Gene find for rare respiratory disease, primary ciliary dyskinesia (PCD)

Scientists have uncovered a gene linked to a rare disease that causes respiratory problems similar to cystic fibrosis.

Primary ciliary dyskinesia (PCD) is an inherited condition affecting cilia, the hair-like projections from some cells, such as those that line the respiratory tract. Cilia form part of the body's defence mechanism against microbes entering the lungs, so people with faulty cilia are prone to serious respiratory infections.

The genetic cause of PCD is unknown in around 40% of cases, even though around 30 genes have been identified for this condition.

'Our research means that we can now give more patients a genetic diagnosis', said Dr Hannah Mitchison of University College London, who led the study and will be presenting the results at the annual conference of the British Society for Genetic Medicine.

'Having a better understanding of the genetics behind PCD means we can begin to identify which mutations cause the most severe problems in patients, and tailor treatment to them.'

PCD affects 1 in every 20,000 people and causes chronic respiratory problems similar to those seen in cystic fibrosis, as well as causing hydrocephalus and infertility. In severe cases, patients may need to receive experimental heart and lung transplants.

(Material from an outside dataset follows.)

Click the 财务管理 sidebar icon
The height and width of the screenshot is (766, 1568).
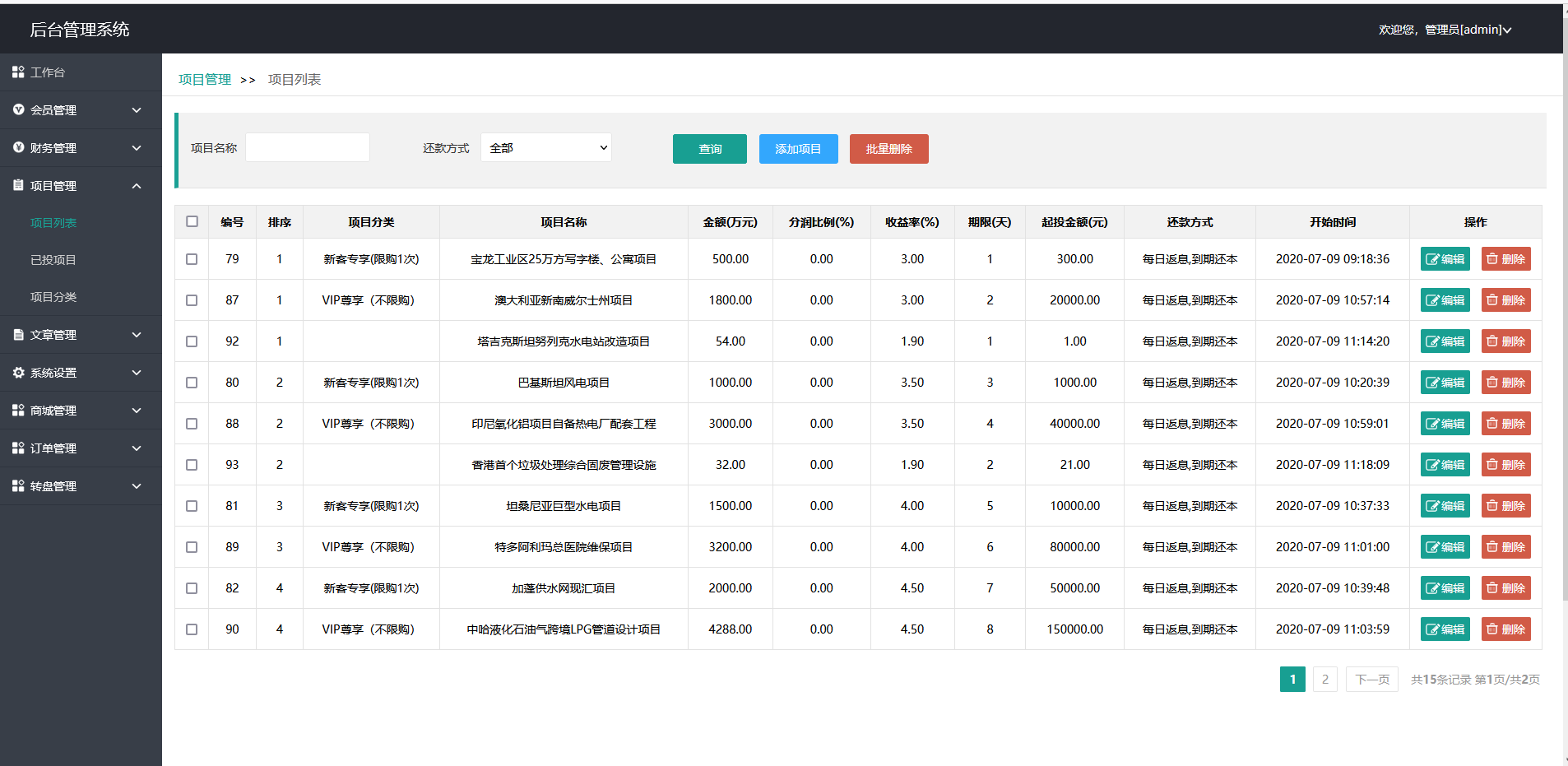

The researchers worked with a family where two children had PCD, the genetic cause of which was unknown. After looking at the genes of the affected children and comparing them with the DNA of their healthy family members, they found that a mutation in the CCDC151 gene was to blame.

This type of mutation is a so-called nonsense mutation, which has the potential to be corrected by a novel kind of genetic therapy called read-through therapy. 'Read-through therapy is currently being tested in people with cystic fibrosis and we think it's promising for this type of mutation in PCD patients', said Dr Mitchison.

The researchers hope that their work will improve our understanding of the disease, and plan to investigate how different gene variants affect symptoms and how the disease progresses.

'We're only just beginning to understand the correlations between the type of gene variant a person has, and the severity of their condition. By looking at the genetics behind PCD, we hope to be able to match up the genetic cause with disease progression and predict how the symptoms could affect each patient', she said.

'Having a better understanding of the genes that cause PCD will allow us to think about genetically-targeted therapies going forward', added Dr Mitchison.